| What you are asked to do |
Look below for the line with "Click the second". Extract that line and each one after it through the last, word for word.

| Saved data entries |
******************************

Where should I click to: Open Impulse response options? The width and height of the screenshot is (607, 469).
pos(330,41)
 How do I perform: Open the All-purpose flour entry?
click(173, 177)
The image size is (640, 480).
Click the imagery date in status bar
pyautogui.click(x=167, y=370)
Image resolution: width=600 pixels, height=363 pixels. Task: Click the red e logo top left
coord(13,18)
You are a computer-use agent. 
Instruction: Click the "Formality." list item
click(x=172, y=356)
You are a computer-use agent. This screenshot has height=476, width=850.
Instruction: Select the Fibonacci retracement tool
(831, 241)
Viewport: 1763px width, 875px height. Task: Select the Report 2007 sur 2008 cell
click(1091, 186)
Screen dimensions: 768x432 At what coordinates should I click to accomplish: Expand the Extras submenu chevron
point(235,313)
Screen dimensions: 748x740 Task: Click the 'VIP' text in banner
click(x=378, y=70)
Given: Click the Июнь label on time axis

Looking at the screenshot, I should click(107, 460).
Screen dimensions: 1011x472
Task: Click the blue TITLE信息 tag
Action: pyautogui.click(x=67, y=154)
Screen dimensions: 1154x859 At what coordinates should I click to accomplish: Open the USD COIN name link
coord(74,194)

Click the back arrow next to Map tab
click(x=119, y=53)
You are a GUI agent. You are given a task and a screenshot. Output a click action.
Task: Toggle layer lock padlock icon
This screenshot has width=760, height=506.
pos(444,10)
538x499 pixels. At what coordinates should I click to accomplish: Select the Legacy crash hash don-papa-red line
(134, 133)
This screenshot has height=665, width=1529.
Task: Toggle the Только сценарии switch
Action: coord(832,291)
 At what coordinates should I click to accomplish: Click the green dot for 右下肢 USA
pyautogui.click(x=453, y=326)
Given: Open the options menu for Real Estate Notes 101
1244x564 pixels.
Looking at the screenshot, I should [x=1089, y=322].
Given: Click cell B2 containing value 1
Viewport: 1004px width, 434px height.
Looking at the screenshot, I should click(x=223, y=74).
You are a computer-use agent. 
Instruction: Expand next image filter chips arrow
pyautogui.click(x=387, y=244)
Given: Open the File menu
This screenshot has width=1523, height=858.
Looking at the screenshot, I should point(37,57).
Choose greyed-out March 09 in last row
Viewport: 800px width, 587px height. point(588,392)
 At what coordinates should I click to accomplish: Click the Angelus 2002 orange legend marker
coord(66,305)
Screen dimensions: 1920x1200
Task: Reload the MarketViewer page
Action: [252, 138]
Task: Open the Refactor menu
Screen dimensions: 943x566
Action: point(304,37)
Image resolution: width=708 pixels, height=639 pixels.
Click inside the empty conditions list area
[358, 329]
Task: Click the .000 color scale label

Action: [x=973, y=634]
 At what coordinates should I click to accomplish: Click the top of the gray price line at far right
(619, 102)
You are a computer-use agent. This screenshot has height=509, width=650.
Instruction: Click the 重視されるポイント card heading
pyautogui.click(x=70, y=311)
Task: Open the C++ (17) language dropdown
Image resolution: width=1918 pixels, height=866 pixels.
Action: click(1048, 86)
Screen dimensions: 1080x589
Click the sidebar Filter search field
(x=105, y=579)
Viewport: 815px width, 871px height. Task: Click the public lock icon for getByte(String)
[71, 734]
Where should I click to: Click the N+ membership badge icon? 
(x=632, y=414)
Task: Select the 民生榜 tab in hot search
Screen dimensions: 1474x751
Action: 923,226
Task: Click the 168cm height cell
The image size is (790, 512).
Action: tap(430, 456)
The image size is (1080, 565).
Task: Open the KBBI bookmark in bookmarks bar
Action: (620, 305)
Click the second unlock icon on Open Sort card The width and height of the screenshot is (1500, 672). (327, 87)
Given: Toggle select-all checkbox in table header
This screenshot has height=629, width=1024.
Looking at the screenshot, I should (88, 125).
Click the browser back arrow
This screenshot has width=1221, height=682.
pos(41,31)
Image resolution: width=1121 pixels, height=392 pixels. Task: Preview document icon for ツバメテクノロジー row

******************************

| Your solution |
Click the second unlock icon on Open Sort card The width and height of the screenshot is (1500, 672). (327, 87)
Given: Toggle select-all checkbox in table header
This screenshot has height=629, width=1024.
Looking at the screenshot, I should (88, 125).
Click the browser back arrow
This screenshot has width=1221, height=682.
pos(41,31)
Image resolution: width=1121 pixels, height=392 pixels. Task: Preview document icon for ツバメテクノロジー row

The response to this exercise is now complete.